··· Records for processing
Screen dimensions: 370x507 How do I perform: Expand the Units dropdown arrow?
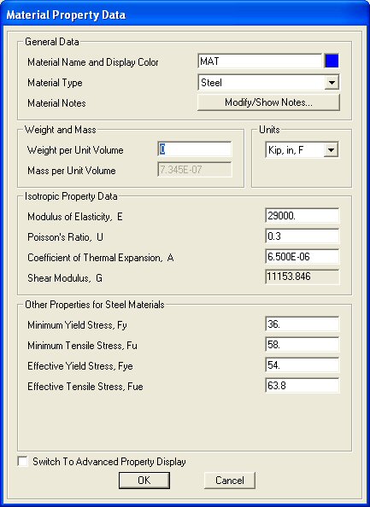coord(331,150)
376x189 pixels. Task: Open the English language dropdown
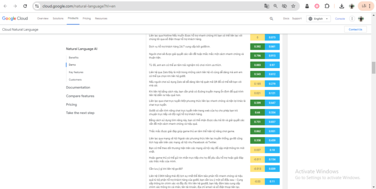point(319,18)
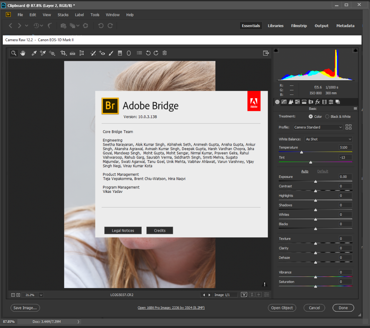Select the White Balance eyedropper tool

click(34, 53)

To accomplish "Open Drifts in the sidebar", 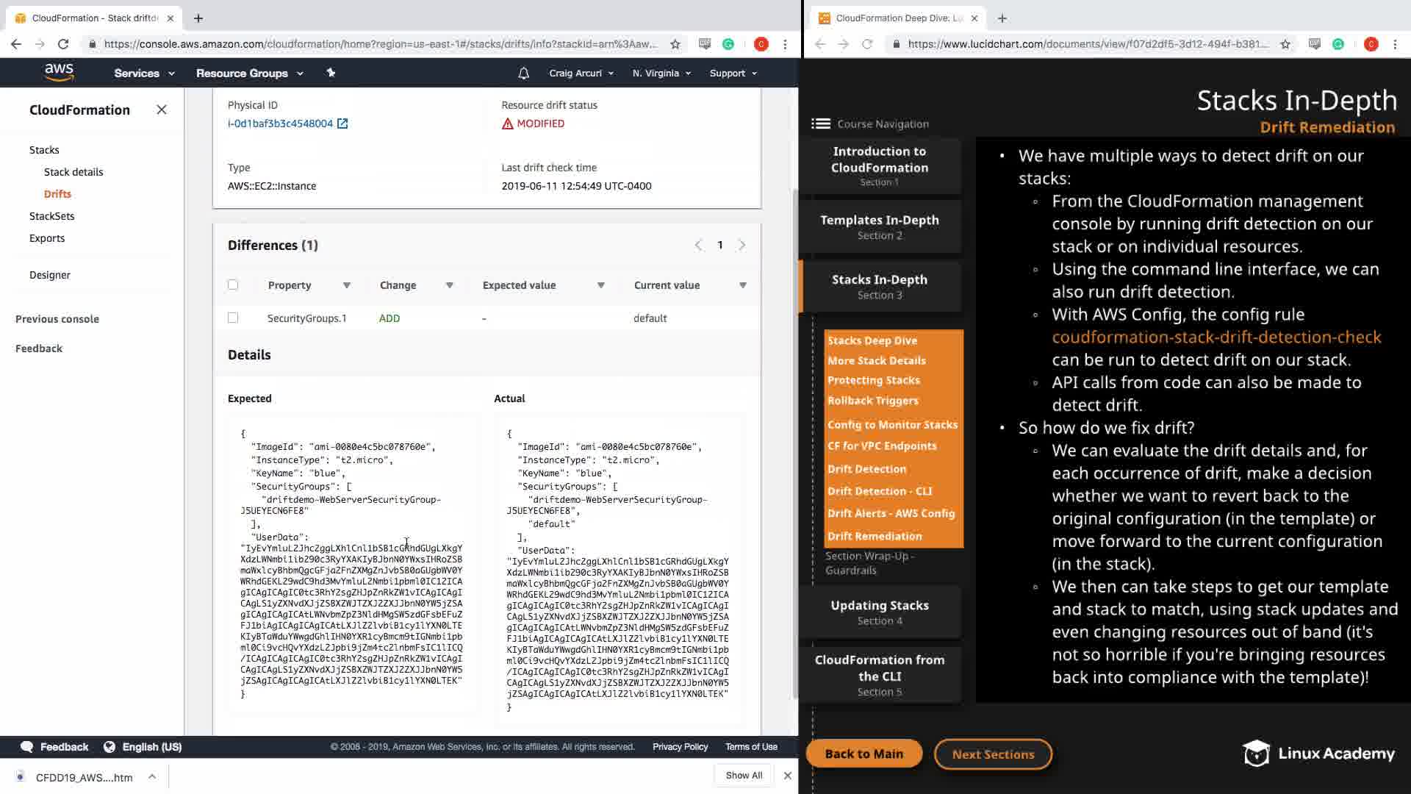I will (x=57, y=194).
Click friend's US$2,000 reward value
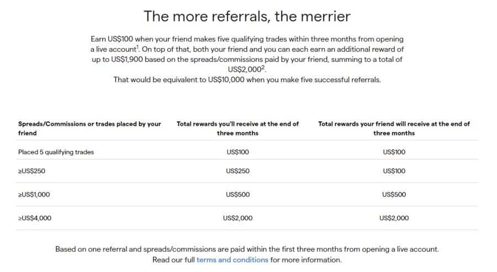The width and height of the screenshot is (497, 272). click(394, 218)
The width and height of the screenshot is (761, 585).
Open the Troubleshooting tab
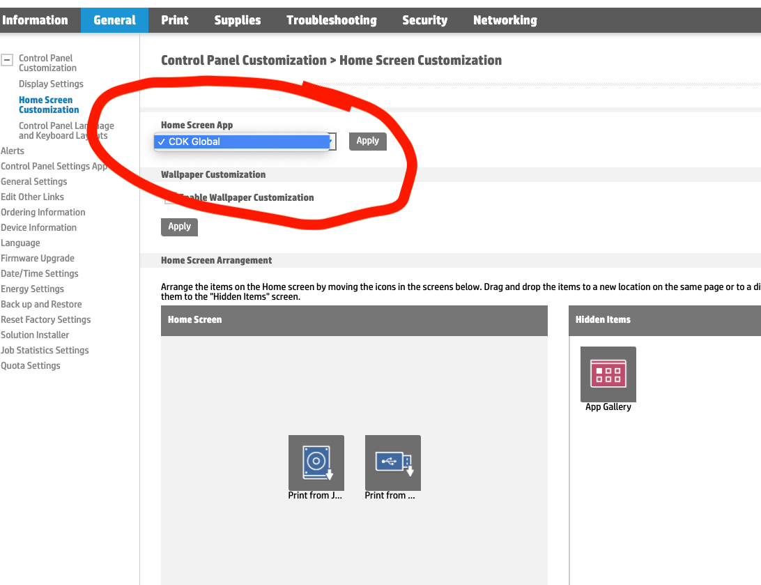[331, 20]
······
Work to do: Arrange every item from the line containing "Click friend's US$2,000 reward value" down to the end of the items as a Markdown table with the columns Row and Line, skipping blank lines. Leave the pictures out of the answer.

Task response:
| Row | Line |
|---|---|
| 1 | Click friend's US$2,000 reward value |
| 2 | The width and height of the screenshot is (497, 272). click(394, 218) |
| 3 | The width and height of the screenshot is (761, 585). |
| 4 | Open the Troubleshooting tab |
| 5 | [331, 20] |